Everyone is aware of the Internet’s impact on the ongoing convergence of data, voice, and video, as well as the convergence of data, commerce, manufacturing, and transportation in e-commerce.  Various deregulations of utility industries have also created growing convergence of information, financial, transportation and energy networks.  These trends are only mild precursors of the future of ubiquitous, pervasive networking where every object in our world will have the equivalent of a telephone number or an IP address.  The currently distinct networks associated with communications, computing, transportation, energy, consumer products, utilities, health, finance, and manufacturing will certainly blur into a single integrated network of networks.

The future of biology is poised to parallel that of engineering systems.  Just has hardware increasingly becomes a commodity and technological value-added occurs at the network level, so too do the component molecules of biology and the experimental techniques to explore them become commodities.  The focus is beginning to shift to understanding the vast networks that biological molecules create that regulate and control life.  We can reasonably expect that viewing biology in terms of complex feedback networks will become as essential as the role of molecular biology has become over the last few decades.

The rest of this essay will assume that the reader is aware of the debate and discussion surrounding the future ubiquitous, pervasive, networked computing continuum in which our lives will be immersed, and if not alarmed, then at least concerned as to what the scientific foundation might for such a technology.

Multi/scale/resolution, heterogeneous

The central multiscale issue is connecting microscopic device and component properties with the macroscopic behavior of networks and systems.  The study of multiscale phenomena is not new is science.  The microscopic behavior of a gas can be described in terms of the position and velocity of molecules.  Ensembles of molecules can be viewed as stochastic processes with stationary distributions.  Macroscopic behavior is typically described by thermodynamic quantities such as temperature and pressure, and statistical physics has been concerned with connecting all these different scales.   The key feature of systems in statistical physics is that the thermodynamic properties are the consequence of the generic microscopic features and thus sets of measure zero can be neglected.

The statistical physics view of multiscale phenomena has lead to a corresponding view of complex systems that is typically quite different from what arises in engineering or biology. The complex systems studied in physics are typically homogeneous in their underlying physical properties and complexity is most interesting when it is not put in by hand, but rather arises as a consequence of bifurcations or dynamical instabilities, which lead to “emergent or self-organizing” phenomena on large length scales.  Even when long-range correlations arise due to, say, critical phenomena, universality justifies representing the microscopic degrees of freedom by simple, often identical components.

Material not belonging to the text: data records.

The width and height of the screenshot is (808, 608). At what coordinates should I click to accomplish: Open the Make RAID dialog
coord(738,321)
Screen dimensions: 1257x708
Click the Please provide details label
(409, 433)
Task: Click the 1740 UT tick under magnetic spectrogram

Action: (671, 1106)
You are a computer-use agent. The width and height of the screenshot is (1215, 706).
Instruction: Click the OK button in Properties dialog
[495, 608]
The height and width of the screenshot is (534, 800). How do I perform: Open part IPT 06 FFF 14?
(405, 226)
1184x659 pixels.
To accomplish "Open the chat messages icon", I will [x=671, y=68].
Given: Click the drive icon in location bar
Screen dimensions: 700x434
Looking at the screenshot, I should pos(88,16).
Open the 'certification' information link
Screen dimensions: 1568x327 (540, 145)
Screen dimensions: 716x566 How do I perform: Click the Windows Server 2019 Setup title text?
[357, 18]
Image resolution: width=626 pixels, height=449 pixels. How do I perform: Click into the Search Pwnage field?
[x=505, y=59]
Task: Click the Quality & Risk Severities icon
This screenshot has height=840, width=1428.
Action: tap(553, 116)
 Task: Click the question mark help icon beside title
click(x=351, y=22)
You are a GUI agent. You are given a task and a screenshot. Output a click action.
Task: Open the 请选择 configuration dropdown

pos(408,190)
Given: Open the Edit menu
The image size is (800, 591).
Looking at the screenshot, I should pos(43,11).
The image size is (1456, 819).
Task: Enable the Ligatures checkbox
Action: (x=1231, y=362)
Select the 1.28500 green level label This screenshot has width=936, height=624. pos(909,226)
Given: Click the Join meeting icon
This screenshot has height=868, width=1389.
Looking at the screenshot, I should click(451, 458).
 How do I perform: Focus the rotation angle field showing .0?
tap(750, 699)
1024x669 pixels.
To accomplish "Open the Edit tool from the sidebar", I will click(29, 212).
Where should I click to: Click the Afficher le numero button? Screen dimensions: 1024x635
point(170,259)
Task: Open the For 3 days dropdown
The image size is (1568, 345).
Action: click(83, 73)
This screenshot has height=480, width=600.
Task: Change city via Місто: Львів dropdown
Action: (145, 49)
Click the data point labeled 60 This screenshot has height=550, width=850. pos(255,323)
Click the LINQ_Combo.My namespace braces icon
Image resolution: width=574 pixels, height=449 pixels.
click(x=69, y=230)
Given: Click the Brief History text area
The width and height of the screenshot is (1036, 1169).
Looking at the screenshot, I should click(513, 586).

The Internet is one example of a system that may superficially appear to be a candidate for the self-organizing and emergent view of complexity. It certainly appears as though new users, applications, workstations, PCs, servers, routers, and whole subnetworks can be added and the entire system naturally self-organizes into a new, robust configuration.  Furthermore, once on-line, users act as individual agents, sending and receiving messages according to their needs. There is no centralized control, and individual computers both adapt their transmission rates to the current level of congestion, and recover from network failures, all without user intervention or even awareness. It is thus tempting to imagine that Internet traffic patterns can be viewed as an emergent phenomenon from a collection of independent agents who adaptively self-organize into a complex state, balanced on the edge between order and chaos.  Even the ubiquitous self-similarity of Internet statistics could be taken as the classic hallmarks of criticality.

As appealing as this picture is, the reality is that modern internets use sophisticated multi-layer protocols to create the illusion of a robust and self-organizing network, despite substantial uncertainty in the user-created environment as well as the network itself. It is no accident that the Internet has such remarkable robustness properties, as the Internet protocol suite (TCP/IP) in current use was the result of decades of research into building a nationwide computer network that could survive deliberate attack. The high throughput and expandability of internets depend on these highly structured protocols, as well as the specialized hardware (servers, routers, caches, and hierarchical physical links) on which they are implemented. Yet it is an important design objective that this complexity be hidden.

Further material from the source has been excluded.